The study, put together by The Deirdre Imus Environmental Health Center at HackensackUMC, looked at 50 subjects (25 girls and 25 boys) and is published in the BMC Endocrine Disorders journal under the title, Association of environmental chemicals & estrogen metabolites in children.
"The results of this small but innovative study underscore the need for further research to understand how exactly chemicals impact children, both before and after they go through puberty," says pediatrician Dr. Lawrence Rosen, primary investigator in the study, in a press release about the findings.
The press release strongly suggests a link between chemicals like bisphenol-A (BPA), phthalates, parabens, 4-nonylphenol (4NP), and triclosan (TCS) and health issues, namely shifts in estrogen metabolism as well as estrogen-dependent cancers.

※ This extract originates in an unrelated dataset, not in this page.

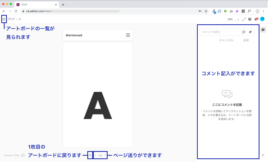Screen dimensions: 268x162
Task: Open the notifications bell icon
Action: (x=256, y=19)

"Science continues to confirm these chemicals are everywhere," notes Deirdre Imus, president and founder of The Deirdre Imus Environmental Health Center.
All of the children in the study had 5 or more of the chemicals in question in their urine, according to the published results. And, “74% had detectible levels of eight or more chemicals; 100% of subjects demonstrated presence of at least one chemical in each class of BPA, phthalates, and parabens; and 28% of subjects had measurable levels of 4NP.”
Notably, this particular research does not document a link between the chemicals’ presence and estrogen metabolites.
This research is “the first known published study of 4NP in American children,” according to the press release.
Close to one-third of the children involved in the study had 4NP in their urine. Consumer goods are the likely source: “4NP is used in the production of cleaning products, plastics, rubber and personal care products, including hair products,” notes the release.
The researchers and institutions involved with the study believe that more research on the incidence and effect of 4NP is needed, but that it might be smarter to err on the side of caution.
"Now we know [these chemicals] are also inside our children's bodies,” says Imus. "What we need to focus on is how we can reduce these exposures so that we can protect our children's health."
The published HackensackUMC study is here.
Separately, researchers working in Spain at the Department of Analytical Chemistry at the University of Granada have developed a bioanalytic test to detect BPA and parabens in breast milk.
That team published findings in the Journal of Chromatography B, showing a high incidence of BPA and parabens in breast milk. And they go on to conjecture that this is “possibly due to mothers' heavy use of cosmetic products,” according to Honor Whiteman reporting for Medical News Today.